═════ Текст
Смекни!
smekni.com

Критика Линь Бяо и Конфуция (стр. 2 из 3)

Конфуцианский принцип человеколюбия был назван одним из источников «затухания классовой борьбы» и теории «классового примирения».

В ходе кампании наблюдалось стремление подорвать и разрушить основы школы и семьи, которая до некоторой степени служила противоядием против официальных установок. Многие китайцы страдали от того, что власти постоянно вторгались в их личную жизнь.

В годы кампании «критики Линь Бяо и Конфуция» был прерван начавшийся в 1970—1971 годах учебный процесс в школах и вузах страны. Учебные программы снова осуждались за недостаточное внедрение «правильных идей». Конфуция порицали за то, что он заставил китайских школьников читать книги, а не работать в поле, что он пропагандировал идею «выращивания талантов», вместо того, чтобы учить, как выращивать овощи. Отсюда следовало, что идеи Конфуция, которые разделял Линь Бяо, мешали слиянию школьников с рабоче-крестьянскими массами [12]. Конфуций осуждался за то, что он якобы пытался прививать учащимся дух уважения к прошлому, старался воспитать духовную аристократию. Репутация Учителя как «вечного просветителя», как «вечного образца для всех учителей» была объявлена искусственной[13].
══════════
═════ Материал к заданию
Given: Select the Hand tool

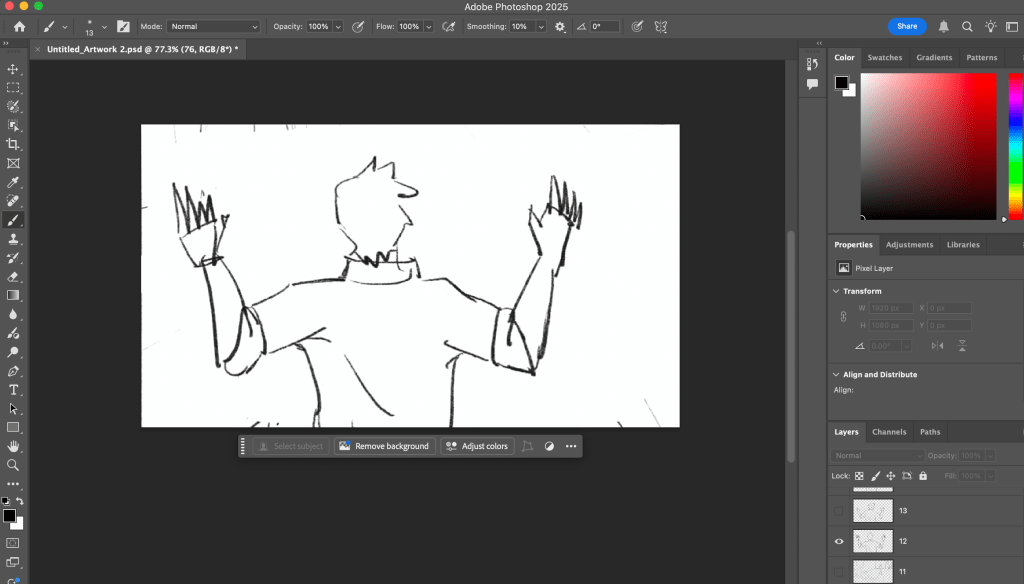Looking at the screenshot, I should (13, 446).
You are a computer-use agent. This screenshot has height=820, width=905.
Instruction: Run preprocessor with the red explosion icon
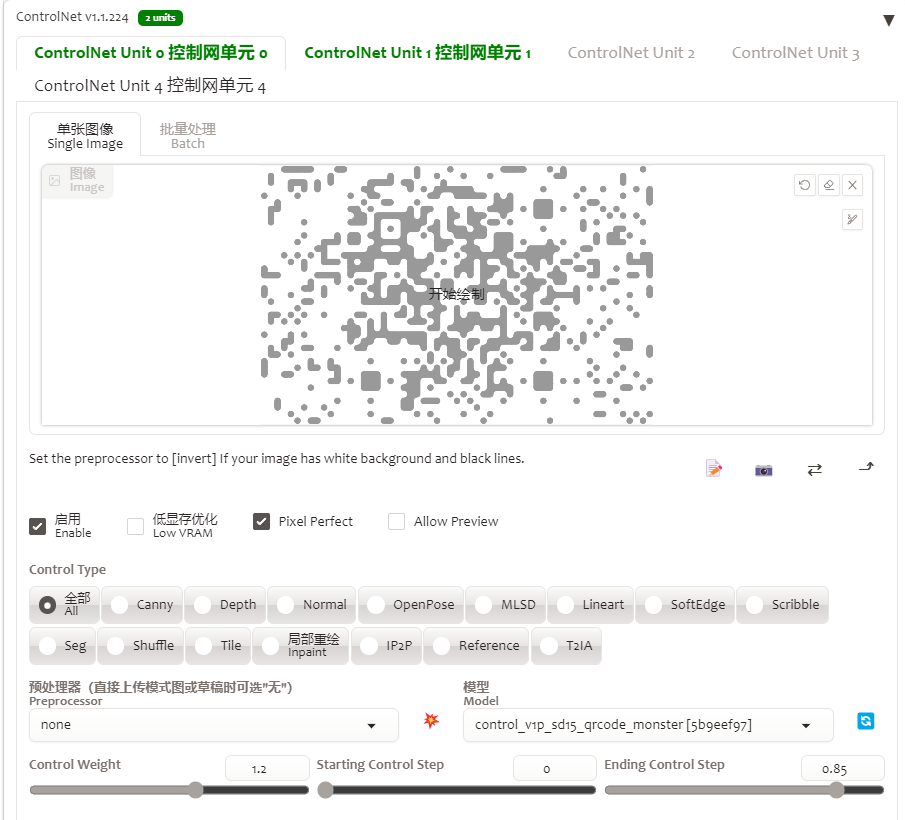coord(431,720)
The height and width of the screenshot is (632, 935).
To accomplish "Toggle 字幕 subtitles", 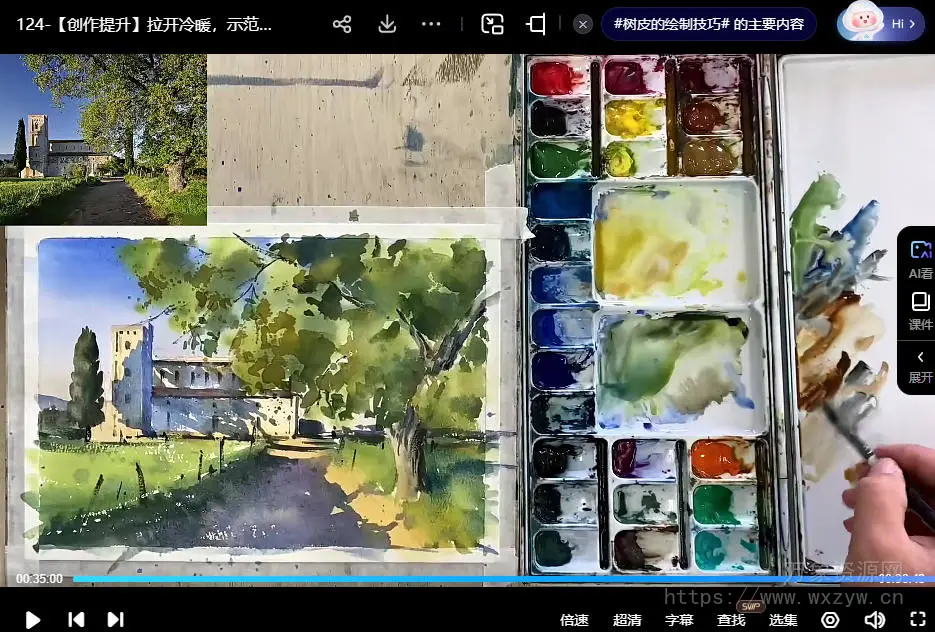I will pyautogui.click(x=679, y=620).

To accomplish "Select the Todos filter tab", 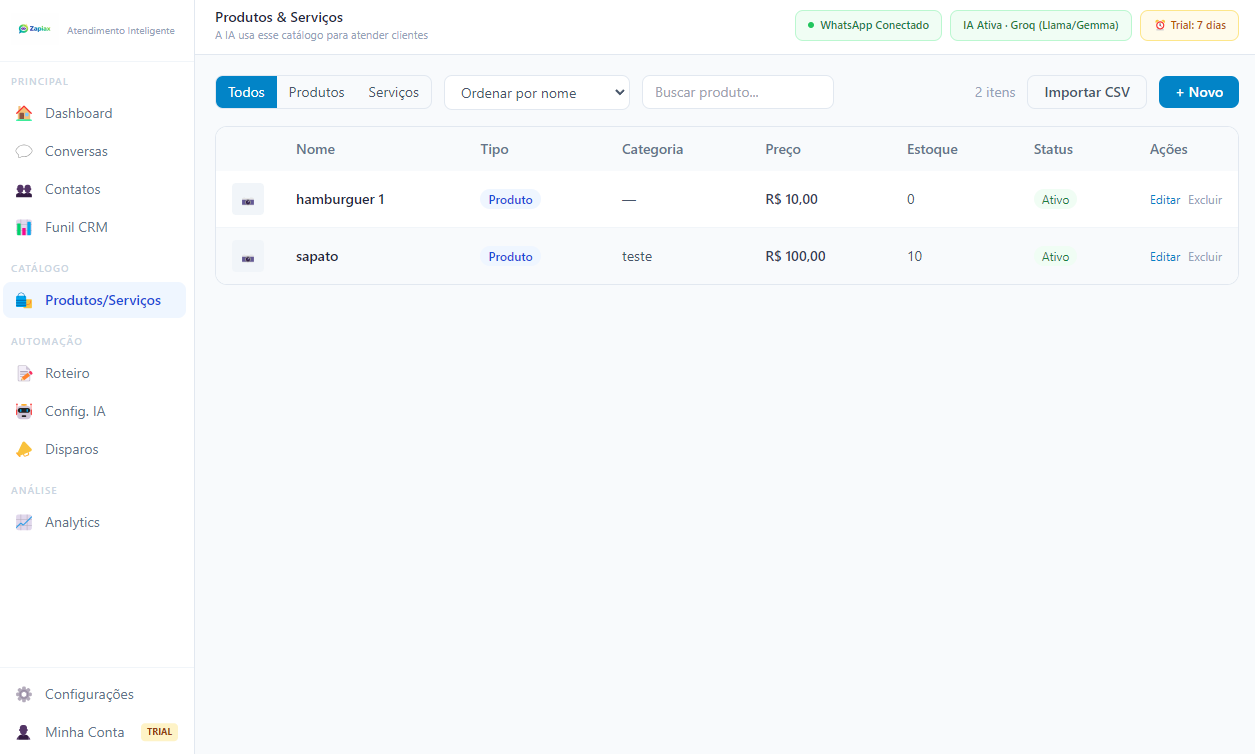I will pos(246,92).

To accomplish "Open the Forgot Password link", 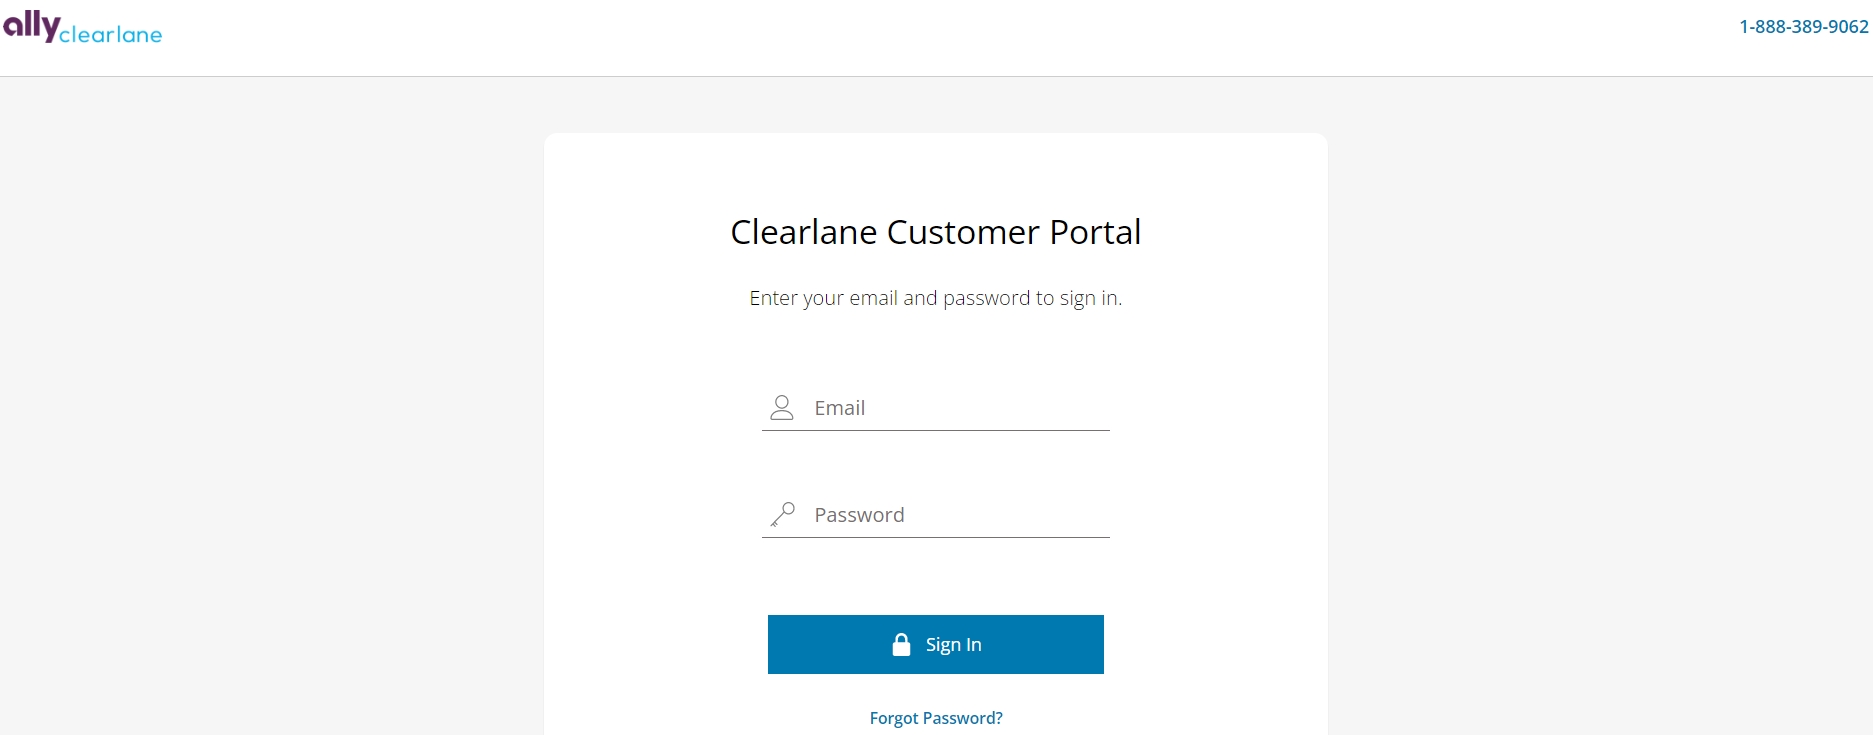I will pos(935,717).
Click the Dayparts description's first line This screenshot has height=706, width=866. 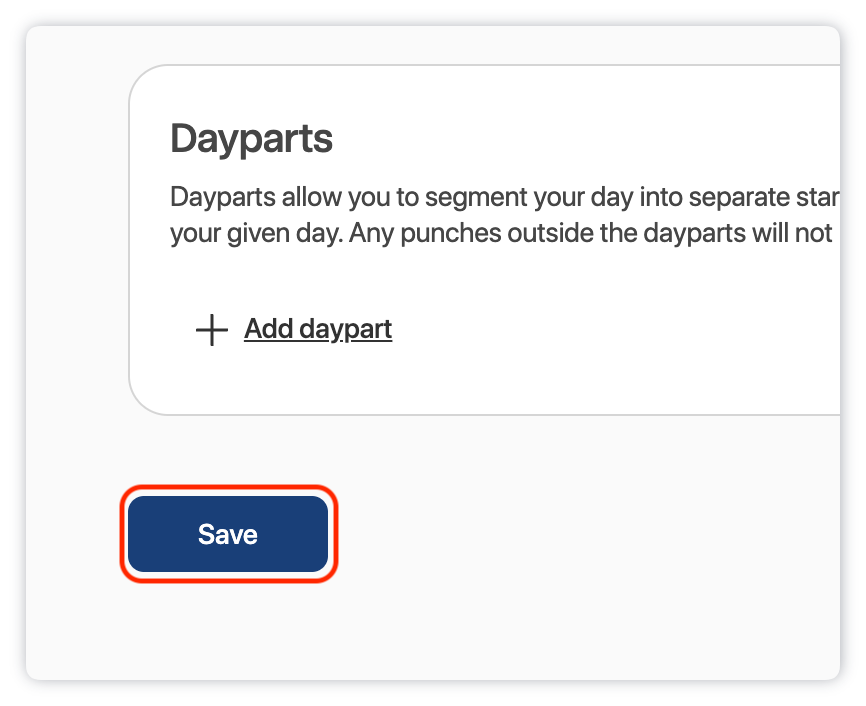pos(505,198)
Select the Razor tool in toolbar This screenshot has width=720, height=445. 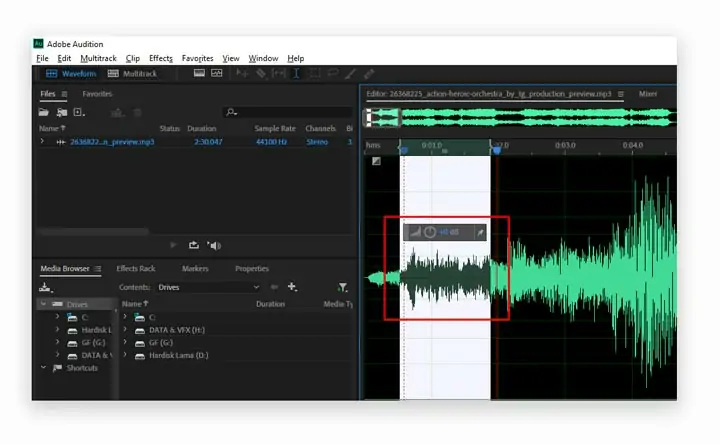tap(261, 73)
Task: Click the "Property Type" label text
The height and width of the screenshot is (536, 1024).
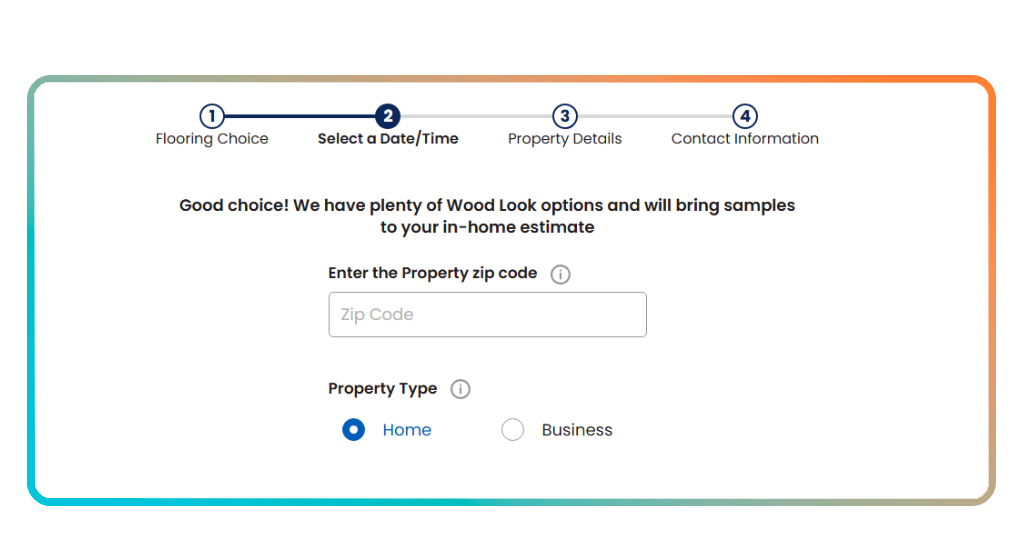Action: (x=382, y=389)
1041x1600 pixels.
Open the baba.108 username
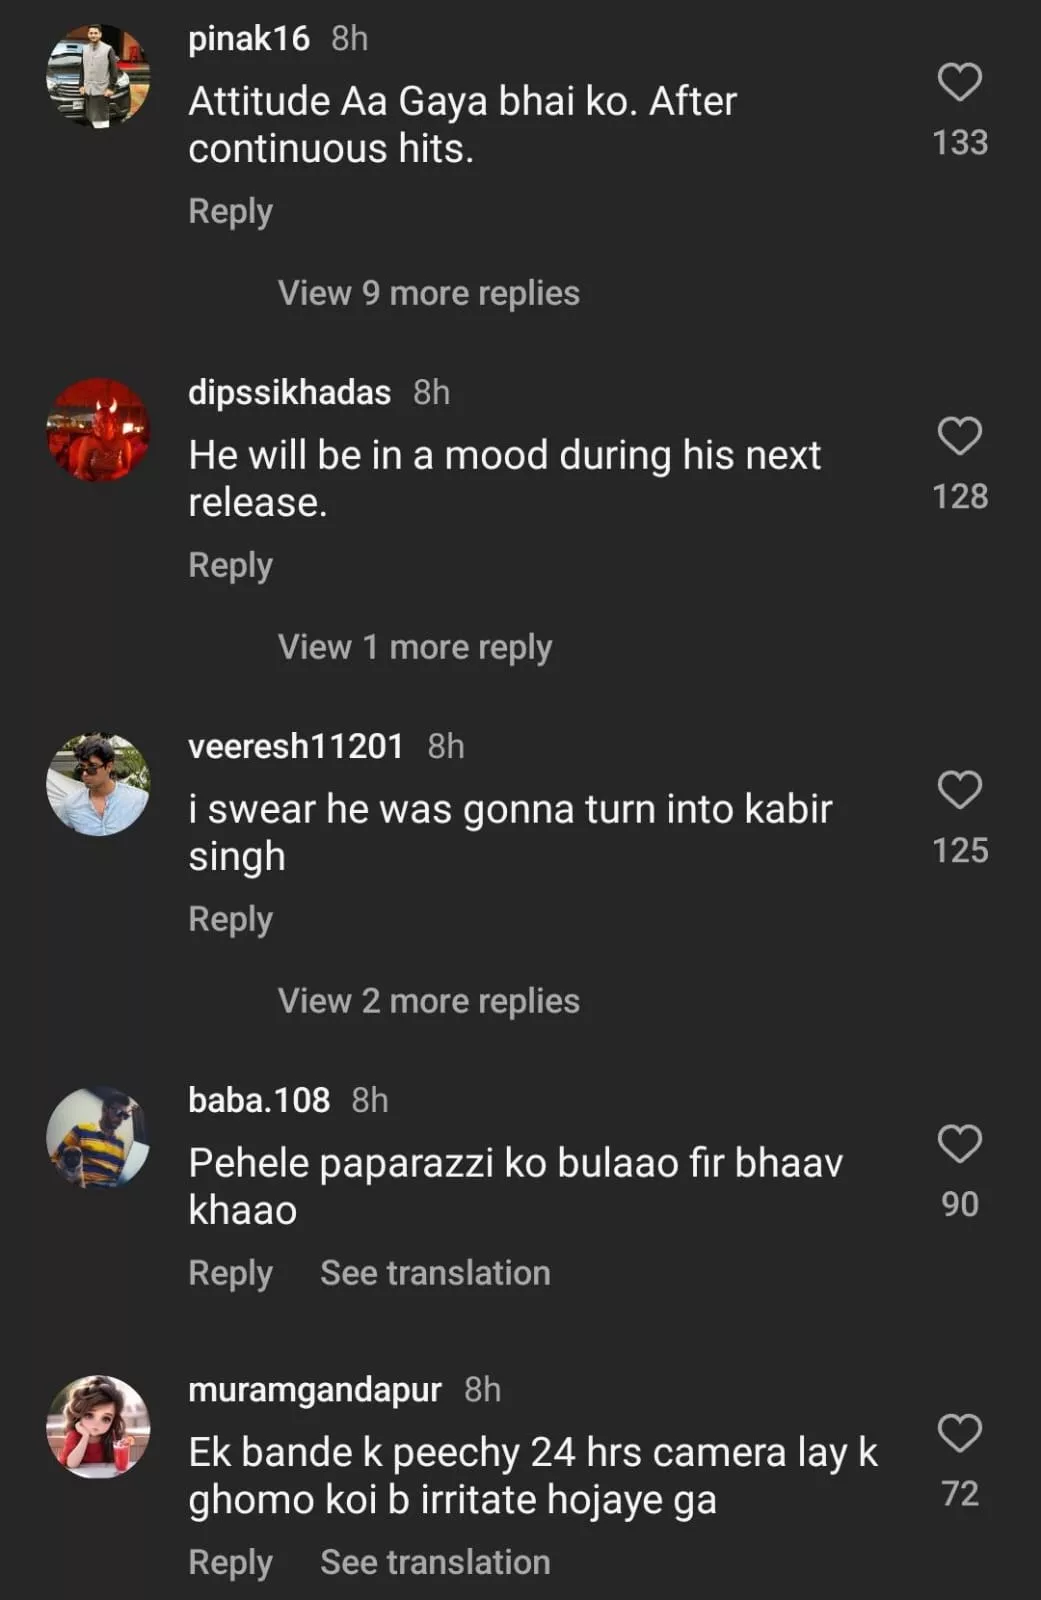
══════════
[Задание 1] Выпиши все выражения, которые в тексте о кампании критики Линь Бяо и Конфуция заключены в кавычки-ёлочки.
[Задание 2] Преобразуй в JSON-список строк часть листинга от его начала до строки, содержащей «coord(431,720)», включительно: каждой строке соответствует одна строка списка, пустые строки пропусти. Изображения в ответ не включай.
Текст и листинг — два отдельных материала, между собой не связанных.

[Ответ 1]
«затухания классовой борьбы»
«классового примирения»
«критики Линь Бяо и Конфуция»
«правильных идей»
«выращивания талантов»
«вечного просветителя»
«вечного образца для всех учителей»

[Ответ 2]
[
  "Given: Select the Hand tool",
  "Looking at the screenshot, I should (13, 446).",
  "You are a computer-use agent. This screenshot has height=820, width=905.",
  "Instruction: Run preprocessor with the red explosion icon",
  "coord(431,720)"
]